Warning against euro area credit growth
However, this prediction is not without caveats. Non-performing loans (NPLs) are expected to increase slightly, reaching 2.0% of total loans in 2024 and 2.3% in 2025 and 2026. Although these numbers represent an increase, they are still well below the 8.4% peak during the euro area debt era. Crisis of 2013.
Nigel Morden, EY EMEIA Banking and Capital Markets Leader, said: “For the first time in four years, we expect no contraction in lending in any lending category in 2025 as GDP growth accelerates across all major markets.” . After years of low lending growth, European banks are poised to play a key role in supporting consumers and businesses across the region. ”
However, the recovery has not been uniform across the eurozone’s largest economies. Germany, currently the most challenged G7 economy, is projected to have a stagnant GDP growth rate of 0.0% in 2024, then to moderately increase to 0.9% in 2025 and 1.6% in 2026. In contrast, France is expected to achieve GDP growth of 1.2% in 2024. Meanwhile, Spain is expected to grow by 2.8% this year, leading the way.

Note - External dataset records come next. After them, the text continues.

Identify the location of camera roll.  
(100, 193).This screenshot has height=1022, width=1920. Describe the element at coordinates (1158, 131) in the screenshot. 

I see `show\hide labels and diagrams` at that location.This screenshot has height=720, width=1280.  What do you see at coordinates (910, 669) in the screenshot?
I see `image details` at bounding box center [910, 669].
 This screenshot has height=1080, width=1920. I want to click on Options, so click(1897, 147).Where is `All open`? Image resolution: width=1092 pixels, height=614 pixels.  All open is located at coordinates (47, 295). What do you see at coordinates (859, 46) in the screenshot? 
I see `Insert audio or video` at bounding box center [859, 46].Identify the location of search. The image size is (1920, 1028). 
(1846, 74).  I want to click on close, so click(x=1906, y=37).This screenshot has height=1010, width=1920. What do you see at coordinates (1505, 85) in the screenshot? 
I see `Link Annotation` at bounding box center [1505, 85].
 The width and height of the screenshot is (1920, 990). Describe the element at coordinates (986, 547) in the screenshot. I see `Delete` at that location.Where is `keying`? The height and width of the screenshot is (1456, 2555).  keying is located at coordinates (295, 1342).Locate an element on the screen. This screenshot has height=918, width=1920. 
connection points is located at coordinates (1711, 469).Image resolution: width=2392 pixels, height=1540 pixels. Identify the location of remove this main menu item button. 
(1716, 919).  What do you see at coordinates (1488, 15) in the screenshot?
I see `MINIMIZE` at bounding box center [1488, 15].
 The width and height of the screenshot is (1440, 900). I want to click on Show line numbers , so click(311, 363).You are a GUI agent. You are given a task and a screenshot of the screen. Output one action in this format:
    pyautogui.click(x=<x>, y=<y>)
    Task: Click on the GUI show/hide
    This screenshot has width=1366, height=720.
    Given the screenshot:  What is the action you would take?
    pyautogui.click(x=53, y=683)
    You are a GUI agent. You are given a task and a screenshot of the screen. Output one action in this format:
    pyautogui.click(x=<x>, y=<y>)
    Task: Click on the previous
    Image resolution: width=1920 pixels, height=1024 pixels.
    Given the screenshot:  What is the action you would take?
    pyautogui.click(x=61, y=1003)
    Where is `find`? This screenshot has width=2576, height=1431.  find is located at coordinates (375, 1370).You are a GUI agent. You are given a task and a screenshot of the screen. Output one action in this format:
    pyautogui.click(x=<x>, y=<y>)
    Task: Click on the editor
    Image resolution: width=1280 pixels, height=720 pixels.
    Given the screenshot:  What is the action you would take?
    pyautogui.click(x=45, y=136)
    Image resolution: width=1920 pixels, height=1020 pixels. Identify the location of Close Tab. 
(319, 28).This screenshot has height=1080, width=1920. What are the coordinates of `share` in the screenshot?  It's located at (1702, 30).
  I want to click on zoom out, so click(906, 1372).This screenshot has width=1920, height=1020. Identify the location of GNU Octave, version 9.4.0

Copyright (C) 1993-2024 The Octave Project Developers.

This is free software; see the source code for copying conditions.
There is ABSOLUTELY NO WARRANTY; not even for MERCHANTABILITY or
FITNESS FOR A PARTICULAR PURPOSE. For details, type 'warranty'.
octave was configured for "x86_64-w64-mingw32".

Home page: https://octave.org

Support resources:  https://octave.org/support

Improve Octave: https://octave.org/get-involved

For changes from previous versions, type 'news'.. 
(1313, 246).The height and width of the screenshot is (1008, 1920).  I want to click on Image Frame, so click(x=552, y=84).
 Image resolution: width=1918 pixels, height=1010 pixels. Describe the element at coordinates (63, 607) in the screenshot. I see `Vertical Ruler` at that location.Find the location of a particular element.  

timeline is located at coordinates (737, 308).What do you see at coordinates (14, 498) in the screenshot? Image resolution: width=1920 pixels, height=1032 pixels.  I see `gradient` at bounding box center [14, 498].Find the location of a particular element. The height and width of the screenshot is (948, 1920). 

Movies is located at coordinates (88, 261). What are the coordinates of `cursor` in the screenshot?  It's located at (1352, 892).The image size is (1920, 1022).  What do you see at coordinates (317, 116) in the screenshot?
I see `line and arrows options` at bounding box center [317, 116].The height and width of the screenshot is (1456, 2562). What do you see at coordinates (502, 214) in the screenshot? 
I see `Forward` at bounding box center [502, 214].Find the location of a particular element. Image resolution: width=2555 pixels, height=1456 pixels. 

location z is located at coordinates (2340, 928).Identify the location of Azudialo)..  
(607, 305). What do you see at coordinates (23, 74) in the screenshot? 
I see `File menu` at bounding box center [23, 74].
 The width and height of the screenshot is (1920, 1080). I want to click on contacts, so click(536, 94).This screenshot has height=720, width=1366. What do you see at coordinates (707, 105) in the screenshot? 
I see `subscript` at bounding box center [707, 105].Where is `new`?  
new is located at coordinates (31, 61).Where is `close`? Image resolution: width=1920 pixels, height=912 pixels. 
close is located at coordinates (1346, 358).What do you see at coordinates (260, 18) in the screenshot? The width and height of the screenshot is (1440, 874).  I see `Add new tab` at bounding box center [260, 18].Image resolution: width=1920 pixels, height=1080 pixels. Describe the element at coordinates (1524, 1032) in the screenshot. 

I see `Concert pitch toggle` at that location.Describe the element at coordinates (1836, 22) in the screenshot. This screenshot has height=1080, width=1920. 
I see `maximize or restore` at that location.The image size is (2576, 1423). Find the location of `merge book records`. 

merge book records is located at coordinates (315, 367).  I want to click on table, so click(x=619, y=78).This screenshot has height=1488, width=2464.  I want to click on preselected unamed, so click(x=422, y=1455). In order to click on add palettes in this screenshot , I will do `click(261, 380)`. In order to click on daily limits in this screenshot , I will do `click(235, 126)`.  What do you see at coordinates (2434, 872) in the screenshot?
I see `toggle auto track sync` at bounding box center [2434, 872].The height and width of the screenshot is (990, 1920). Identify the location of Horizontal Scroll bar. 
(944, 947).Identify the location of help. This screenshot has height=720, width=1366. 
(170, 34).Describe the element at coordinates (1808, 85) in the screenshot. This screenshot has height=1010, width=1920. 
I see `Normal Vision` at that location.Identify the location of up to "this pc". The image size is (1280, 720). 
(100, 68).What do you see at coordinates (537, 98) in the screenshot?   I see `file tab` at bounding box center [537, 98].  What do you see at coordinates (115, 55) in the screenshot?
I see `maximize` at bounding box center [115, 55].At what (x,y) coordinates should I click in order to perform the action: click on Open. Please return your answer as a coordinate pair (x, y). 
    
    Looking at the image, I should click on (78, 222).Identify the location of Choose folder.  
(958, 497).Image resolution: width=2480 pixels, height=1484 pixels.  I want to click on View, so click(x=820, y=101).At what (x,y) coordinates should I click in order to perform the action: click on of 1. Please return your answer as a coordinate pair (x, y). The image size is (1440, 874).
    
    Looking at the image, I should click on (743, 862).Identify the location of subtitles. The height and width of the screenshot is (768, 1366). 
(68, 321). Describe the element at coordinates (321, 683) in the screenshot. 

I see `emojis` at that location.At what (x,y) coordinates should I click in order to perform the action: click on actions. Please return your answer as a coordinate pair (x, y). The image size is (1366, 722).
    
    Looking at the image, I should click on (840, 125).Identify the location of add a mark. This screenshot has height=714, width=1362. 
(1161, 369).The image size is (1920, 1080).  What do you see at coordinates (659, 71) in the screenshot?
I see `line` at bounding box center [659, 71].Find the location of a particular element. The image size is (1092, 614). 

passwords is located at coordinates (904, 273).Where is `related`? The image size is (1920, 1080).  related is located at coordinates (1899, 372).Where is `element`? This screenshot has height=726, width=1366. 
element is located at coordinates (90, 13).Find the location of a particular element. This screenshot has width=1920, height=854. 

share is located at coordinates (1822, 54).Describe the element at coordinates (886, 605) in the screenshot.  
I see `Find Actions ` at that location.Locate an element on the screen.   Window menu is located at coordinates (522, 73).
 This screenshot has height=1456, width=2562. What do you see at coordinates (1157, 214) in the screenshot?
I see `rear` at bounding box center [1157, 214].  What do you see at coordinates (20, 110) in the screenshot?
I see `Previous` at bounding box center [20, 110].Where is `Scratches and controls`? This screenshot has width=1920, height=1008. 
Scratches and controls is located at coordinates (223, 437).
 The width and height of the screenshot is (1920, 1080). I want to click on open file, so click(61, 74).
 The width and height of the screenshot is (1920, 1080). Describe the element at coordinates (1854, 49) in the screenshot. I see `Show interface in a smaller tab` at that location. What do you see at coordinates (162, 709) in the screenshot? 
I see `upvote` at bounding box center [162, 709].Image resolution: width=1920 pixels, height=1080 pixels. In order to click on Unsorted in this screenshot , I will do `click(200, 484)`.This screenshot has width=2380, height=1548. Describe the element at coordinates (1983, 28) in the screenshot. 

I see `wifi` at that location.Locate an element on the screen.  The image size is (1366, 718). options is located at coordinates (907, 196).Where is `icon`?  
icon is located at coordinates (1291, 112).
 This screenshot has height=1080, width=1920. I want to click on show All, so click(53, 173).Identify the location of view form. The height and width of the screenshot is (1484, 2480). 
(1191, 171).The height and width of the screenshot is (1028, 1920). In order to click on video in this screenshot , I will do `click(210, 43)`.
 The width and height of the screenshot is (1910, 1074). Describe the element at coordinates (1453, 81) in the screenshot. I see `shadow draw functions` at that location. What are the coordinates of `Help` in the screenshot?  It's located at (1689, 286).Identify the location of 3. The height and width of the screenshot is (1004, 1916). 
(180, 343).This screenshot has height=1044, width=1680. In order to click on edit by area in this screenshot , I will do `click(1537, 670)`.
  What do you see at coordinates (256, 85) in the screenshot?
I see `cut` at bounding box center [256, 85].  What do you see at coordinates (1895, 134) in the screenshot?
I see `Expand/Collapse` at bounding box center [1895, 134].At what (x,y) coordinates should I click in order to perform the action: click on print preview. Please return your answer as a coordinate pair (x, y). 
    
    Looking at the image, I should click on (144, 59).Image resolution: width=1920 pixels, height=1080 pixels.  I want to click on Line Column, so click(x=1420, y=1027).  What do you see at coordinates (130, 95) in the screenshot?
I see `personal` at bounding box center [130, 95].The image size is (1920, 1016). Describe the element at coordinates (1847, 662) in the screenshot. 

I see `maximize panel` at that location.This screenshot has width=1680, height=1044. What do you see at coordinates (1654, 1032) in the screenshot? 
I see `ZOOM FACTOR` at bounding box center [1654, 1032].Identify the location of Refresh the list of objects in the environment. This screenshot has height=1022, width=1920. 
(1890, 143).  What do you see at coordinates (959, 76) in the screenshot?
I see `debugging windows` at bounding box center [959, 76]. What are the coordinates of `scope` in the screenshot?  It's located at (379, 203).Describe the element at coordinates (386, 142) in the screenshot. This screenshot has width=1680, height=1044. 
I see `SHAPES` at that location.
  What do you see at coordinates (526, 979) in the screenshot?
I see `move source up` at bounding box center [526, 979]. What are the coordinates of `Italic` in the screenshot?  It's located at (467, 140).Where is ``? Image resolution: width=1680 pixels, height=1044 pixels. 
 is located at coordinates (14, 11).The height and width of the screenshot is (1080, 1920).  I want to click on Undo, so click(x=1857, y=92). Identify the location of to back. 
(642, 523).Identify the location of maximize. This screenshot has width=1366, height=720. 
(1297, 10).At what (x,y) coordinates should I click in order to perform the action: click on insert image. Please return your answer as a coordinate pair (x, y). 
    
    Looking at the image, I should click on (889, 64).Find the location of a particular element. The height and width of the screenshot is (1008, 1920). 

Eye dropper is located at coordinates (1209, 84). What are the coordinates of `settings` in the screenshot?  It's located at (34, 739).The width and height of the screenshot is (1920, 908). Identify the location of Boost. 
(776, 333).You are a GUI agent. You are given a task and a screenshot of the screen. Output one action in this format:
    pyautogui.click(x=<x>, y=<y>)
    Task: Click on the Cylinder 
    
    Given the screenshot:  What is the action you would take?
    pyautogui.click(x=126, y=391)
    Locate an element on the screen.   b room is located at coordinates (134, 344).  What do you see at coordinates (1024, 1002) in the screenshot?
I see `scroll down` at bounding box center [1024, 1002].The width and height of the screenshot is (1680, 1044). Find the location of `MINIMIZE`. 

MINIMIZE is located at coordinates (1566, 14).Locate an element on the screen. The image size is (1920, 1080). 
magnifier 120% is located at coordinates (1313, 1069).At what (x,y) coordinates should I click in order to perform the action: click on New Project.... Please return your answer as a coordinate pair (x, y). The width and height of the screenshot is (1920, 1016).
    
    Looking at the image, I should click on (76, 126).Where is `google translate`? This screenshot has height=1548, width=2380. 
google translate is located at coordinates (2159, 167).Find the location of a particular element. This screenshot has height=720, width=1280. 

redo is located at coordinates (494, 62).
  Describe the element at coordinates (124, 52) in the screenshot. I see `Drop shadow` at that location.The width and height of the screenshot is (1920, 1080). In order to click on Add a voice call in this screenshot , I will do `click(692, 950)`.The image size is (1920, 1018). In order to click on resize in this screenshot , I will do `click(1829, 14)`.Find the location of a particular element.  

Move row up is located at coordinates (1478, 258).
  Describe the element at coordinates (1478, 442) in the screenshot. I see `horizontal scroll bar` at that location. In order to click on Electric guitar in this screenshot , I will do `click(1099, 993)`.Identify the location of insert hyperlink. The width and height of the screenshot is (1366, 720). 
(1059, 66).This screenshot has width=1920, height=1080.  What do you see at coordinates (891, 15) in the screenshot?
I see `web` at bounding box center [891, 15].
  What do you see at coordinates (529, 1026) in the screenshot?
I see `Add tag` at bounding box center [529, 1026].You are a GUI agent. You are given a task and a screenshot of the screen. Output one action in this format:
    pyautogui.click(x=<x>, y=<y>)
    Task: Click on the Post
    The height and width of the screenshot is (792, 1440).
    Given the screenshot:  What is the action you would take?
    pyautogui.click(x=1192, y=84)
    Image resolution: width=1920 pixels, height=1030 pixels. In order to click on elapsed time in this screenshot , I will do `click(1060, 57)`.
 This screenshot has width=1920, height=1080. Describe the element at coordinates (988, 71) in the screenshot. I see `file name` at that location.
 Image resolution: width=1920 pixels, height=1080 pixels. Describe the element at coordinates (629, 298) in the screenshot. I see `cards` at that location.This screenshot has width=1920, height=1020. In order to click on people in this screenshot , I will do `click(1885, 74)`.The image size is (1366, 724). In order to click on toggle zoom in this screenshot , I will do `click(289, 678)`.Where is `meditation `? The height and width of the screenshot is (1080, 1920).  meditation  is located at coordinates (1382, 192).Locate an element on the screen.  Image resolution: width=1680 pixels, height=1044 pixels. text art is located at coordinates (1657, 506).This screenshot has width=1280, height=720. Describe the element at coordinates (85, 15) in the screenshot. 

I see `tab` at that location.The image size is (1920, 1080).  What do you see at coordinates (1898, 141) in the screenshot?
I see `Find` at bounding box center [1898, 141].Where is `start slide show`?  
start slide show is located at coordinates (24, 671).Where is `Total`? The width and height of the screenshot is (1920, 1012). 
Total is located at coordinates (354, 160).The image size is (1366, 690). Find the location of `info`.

Italy is typically a low-growth economy, with GDP growth expected to rise to 0.8% in 2024 and 1.1% in 2025. However, overall bank lending is expected to contract by 1.7% in 2024, before returning to growth in the following years.
The varying growth rates across lending categories and countries highlight the complex nature of the euro area’s economic recovery. Factors such as interest rate trends, inflation trends and sector-specific challenges continue to shape the environment.
Nigel Morden concludes: “This forecast presents an opportunity for companies to rebalance their corporate priorities. From 2025 onwards, we expect to see an increased emphasis on disruptive technology, innovation and sustainability.”